In this video, I will only explain the most important functions. If you want the full code, check the first comment. I am here only to explain and share my learning journey with you.

Tree Builder

Page Aware

He designed build_slide_page_map to match PowerPoint slide numbers with the page numbers generated after converting the presentation into a PDF.

The function takes the original PowerPoint file and the converted PDF as input. First, it checks whether the presentation is an older .ppt file. If it is, convert it into a .pptx format using LibreOffice so it can be processed with python-pptx.

Next, it counts the number of slides in the PowerPoint and compares it with the number of pages in the converted PDF. These numbers do not always match because PowerPoint exports can sometimes add extra pages, such as title pages, hidden slides, or notes pages.

To solve this, it calculates the offset between the PDF pages and the original slides. Then it creates a mapping dictionary that shifts each PDF page back by the offset.

For example, if the PDF adds two extra pages at the beginning, PDF page 3 correctly maps back to slide 1.

from pypdf import PdfReader
def build_slide_page_map(original_path: str, processing_path: str) -> tuple[dict[int, int], int]:
    pptx_path = original_path
    if original_path.lower().endswith(’.ppt’):
        subprocess.run(
            [’soffice’, ‘--headless’, ‘--convert-to’, ‘pptx’, original_path],
            check=True
        )
        pptx_path = os.path.splitext(original_path)[0] + ‘.pptx’

    from pptx import Presentation
    prs = Presentation(pptx_path)
    ppt_slide_count = len(prs.slides)

    pdf_pages = len(PdfReader(processing_path).pages)
    offset = pdf_pages - ppt_slide_count

    slide_map = {
        pdf_page: pdf_page - offset
        for pdf_page in range(1, pdf_pages + 1)
    }

    return slide_map, ppt_slide_count

Title Generator

Then it developed build_heading_tree to reconstruct a flat list of headings into a nested hierarchy that matches the real structure of the document.

Instead of relying on font sizes or heading levels, which Docling does not always provide consistently, it developed a prefix-based detection system.
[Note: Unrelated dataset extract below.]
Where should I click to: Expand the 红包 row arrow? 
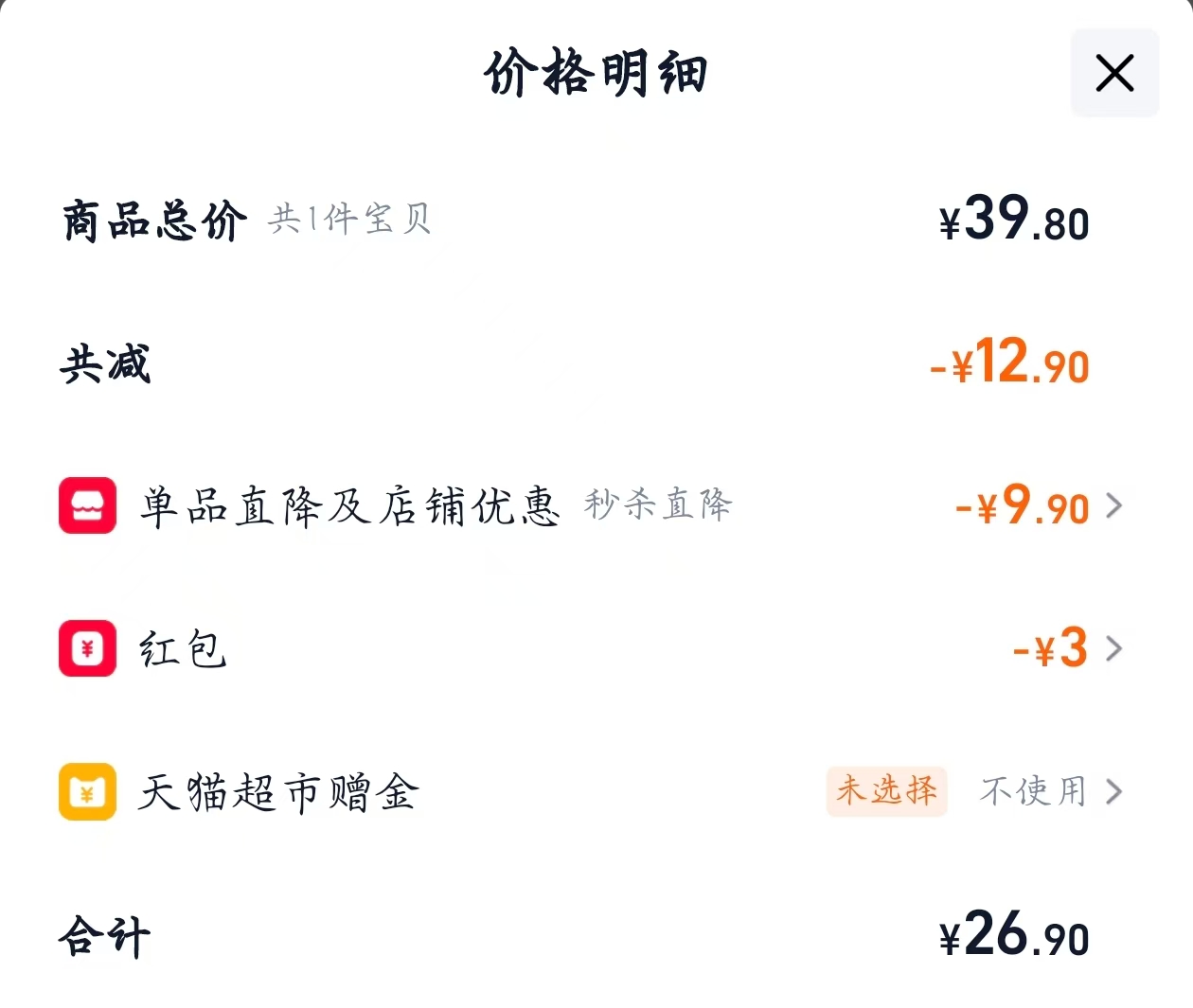click(1115, 648)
It classified each heading by how it starts — plain text, bullet points, numbers, or lowercase letters — and used those patterns to determine the hierarchy level.

Then it created a dynamic level assignment system where every new prefix type is automatically assigned the next hierarchy level as the document is processed. For example, bullets might become level 1 while numbered headings become level 2.

To build the hierarchy, it used a stack-based parent tracking system. Whenever a heading appears at the same or higher level than the current stack top, it pops items from the stack until the correct parent level is found. If the stack becomes empty, the heading becomes a root node. Otherwise, it is attached as a child of the current parent node.

It also designed a reset mechanism for major section headers. When the system encounters a new top-level plain heading, I clear the existing prefix hierarchy and restart the level mapping. This prevents headings from unrelated sections from being incorrectly nested together across different parts of the document.

def build_heading_tree(flat_headings: list[dict]) -> list[dict]:
    roots: list[dict] = []
    stack: list[tuple[dict, int]] = []
    dynamic_levels: dict[str, int] = {}
    next_level = 1

    for entry in flat_headings:
        node  = dict(entry)

        ptype = get_prefix(entry[”title”])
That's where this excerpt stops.